As you can see from this photo, some things never change. The burger and bun are still highly processed, manufactured in distant factories and shipped to schools frozen to be re-heated. Ditto for the potatoes. Even though this tray looks a bit dreary, however, the sliced cucumbers and tomatoes are something new and fresh, as is the cantaloupe from Arnold Farms in Chestertown, Md. It arrived whole at my daughters school and one of the cooks removed the rind and seeds and cut it into these bite-size pieces. It doesn't get much fresher or more local than that. (And the fact that it's local entitles the school meal program to a five-cent bonus from the city.)

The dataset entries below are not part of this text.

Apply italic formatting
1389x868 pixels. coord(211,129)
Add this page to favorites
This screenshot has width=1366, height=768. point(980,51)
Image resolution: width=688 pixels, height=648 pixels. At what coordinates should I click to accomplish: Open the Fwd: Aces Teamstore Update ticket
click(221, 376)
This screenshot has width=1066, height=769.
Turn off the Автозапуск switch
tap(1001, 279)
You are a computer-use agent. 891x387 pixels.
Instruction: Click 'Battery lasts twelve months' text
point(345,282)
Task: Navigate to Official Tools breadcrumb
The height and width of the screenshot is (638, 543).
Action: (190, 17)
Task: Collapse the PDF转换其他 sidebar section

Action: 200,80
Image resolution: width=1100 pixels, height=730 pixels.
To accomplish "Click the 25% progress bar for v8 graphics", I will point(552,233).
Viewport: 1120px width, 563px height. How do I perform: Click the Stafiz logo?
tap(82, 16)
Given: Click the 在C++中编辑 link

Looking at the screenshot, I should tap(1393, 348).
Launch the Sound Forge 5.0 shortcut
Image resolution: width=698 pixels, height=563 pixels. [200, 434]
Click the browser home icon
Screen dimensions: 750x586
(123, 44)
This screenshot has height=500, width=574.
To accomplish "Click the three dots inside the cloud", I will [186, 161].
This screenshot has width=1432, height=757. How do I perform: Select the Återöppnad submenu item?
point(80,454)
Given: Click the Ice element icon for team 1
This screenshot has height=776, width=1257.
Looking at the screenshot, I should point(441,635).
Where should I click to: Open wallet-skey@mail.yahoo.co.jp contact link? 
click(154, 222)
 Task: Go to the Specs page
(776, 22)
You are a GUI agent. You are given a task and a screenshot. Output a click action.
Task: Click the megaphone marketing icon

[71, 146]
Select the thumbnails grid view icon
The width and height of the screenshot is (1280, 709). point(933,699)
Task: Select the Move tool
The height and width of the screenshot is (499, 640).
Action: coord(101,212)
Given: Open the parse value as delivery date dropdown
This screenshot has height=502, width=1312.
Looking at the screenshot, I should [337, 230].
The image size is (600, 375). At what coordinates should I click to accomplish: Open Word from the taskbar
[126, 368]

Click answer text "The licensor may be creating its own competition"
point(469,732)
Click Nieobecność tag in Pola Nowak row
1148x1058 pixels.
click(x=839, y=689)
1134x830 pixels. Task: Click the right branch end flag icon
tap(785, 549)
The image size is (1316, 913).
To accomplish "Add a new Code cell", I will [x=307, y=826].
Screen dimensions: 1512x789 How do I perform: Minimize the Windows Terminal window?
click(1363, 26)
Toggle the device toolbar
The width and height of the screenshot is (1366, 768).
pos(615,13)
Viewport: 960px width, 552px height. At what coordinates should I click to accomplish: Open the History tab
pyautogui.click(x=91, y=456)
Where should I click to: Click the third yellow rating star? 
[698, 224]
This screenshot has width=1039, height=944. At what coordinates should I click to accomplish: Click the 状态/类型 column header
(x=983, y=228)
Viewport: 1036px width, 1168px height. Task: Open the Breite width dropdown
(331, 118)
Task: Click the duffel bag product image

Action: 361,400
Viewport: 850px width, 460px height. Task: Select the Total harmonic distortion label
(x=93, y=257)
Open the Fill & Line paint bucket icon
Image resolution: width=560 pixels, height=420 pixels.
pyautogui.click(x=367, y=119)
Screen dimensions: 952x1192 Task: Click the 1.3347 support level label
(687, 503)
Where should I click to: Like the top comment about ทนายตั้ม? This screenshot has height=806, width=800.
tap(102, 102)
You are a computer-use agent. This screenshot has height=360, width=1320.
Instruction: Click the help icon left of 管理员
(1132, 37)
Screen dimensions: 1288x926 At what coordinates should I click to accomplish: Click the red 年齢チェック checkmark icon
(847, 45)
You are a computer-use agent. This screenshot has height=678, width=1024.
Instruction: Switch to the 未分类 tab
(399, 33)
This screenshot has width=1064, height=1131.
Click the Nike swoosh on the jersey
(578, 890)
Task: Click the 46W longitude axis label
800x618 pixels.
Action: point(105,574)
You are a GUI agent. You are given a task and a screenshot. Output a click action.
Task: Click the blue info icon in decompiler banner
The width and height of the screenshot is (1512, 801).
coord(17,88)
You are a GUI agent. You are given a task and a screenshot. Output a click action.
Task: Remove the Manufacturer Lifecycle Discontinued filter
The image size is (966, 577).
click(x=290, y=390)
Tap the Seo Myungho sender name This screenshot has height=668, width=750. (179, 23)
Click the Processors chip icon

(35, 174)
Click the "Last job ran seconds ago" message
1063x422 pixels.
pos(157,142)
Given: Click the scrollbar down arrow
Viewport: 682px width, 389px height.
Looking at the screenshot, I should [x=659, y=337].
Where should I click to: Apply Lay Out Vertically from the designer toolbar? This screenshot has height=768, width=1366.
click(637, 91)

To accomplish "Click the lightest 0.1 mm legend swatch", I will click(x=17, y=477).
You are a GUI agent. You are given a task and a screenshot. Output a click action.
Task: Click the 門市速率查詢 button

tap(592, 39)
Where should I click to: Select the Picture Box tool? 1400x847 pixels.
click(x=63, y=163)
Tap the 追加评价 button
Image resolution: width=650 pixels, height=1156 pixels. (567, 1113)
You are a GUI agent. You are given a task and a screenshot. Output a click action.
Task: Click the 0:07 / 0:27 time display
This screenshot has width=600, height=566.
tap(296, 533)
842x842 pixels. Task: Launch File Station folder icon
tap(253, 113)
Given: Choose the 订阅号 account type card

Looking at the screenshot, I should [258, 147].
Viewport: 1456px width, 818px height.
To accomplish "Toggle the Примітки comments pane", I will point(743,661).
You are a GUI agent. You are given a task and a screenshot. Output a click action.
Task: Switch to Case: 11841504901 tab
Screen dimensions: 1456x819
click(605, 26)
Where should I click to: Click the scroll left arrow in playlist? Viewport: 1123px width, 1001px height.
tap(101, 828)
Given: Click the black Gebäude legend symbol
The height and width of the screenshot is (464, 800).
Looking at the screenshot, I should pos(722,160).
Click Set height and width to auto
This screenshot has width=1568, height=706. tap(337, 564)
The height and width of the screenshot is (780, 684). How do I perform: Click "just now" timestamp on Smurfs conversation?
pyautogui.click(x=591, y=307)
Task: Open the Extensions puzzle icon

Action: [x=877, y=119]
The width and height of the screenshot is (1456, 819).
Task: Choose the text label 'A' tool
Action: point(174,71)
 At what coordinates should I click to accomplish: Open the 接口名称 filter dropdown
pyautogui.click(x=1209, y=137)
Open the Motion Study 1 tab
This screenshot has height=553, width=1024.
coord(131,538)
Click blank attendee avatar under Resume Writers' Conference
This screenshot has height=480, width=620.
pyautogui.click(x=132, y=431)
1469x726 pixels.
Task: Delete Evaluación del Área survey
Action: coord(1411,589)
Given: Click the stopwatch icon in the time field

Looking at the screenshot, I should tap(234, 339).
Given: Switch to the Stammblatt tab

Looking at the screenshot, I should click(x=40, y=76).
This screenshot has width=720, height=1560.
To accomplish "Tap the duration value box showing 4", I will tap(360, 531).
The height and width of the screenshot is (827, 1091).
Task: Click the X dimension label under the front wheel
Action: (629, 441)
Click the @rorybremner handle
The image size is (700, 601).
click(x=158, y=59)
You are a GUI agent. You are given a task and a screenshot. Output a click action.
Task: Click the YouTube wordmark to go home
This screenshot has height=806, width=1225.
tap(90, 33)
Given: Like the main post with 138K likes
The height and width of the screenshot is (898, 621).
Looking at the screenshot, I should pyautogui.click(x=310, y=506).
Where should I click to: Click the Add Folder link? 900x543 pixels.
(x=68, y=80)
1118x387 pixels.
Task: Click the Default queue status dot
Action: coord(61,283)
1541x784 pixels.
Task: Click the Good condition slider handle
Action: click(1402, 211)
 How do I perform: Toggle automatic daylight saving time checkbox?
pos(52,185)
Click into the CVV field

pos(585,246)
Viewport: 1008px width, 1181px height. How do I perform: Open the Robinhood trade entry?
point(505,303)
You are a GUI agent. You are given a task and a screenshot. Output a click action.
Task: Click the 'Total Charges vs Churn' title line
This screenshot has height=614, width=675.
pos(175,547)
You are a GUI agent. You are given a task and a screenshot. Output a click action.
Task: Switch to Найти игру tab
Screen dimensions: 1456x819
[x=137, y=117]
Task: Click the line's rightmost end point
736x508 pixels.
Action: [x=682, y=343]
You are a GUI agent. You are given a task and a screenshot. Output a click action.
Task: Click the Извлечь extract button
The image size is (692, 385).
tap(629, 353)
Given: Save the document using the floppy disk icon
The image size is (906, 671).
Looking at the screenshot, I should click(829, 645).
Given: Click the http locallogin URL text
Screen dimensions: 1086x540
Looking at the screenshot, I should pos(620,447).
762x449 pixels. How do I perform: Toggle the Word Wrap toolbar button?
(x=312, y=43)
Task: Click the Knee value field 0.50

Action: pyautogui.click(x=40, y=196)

Another thoughtful touch is this "homemade" dressing. Chartwells bills it as a "Greek herb mayo." That translates as mayonnaise with some dried oregano and vinegar stirred in by our own school kitchen. That's quite a departure from the prepared Kraft dressings previously served with mile-long ingredient lists of preservatives and industrial additives.

In case you were wondering, the "whole grain" hamburger bun comes from Bake Crafters Food Company in Collegedale, Tenn. The ingredients listed on the shipping package are these:

"Water, whole wheat flour, unbleached unbromated enriched wheat flour (wheat flour, malted barley flour, niacin, ferrous sulfate, thiamine mononitrate, riboflavin, folice acid), sugar, wheat gluten, contains 2% or less of: yeast, salt, soybean oil, hydrated monoglycerides, wheat lactylate (CSL), calcium propionate (for freshness), calcium stearoyl, ammonium sulfate, enzymes, ascorbic acid (dough conditioner), azodicarbidamide (ADA), L-cysteine hydrochloride, calcium peroxide."

The "fully cooked char-broiled hamburger patty" comes from Don Lee Farms in Inglewood Calif. It lists the ingredients as these:

"Ground beef (not more than 20% fat), seasoning (salt, hydrolyzed soy protein (caramel color), dehydrated onion and garlic, maltodextrin, spice, sugar, torula yeast, autolyzed yeast extract, disodium inosinate, natural flavoring)." It may contain soy, and contains "commodities donated by the United States Deparment of Agriculture."

Cooking instructions are 12-15 minutes from the frozen state in a 350-degree convection oven.

Now, try to imagine listings like this for every menu item the schools serve for the entire year.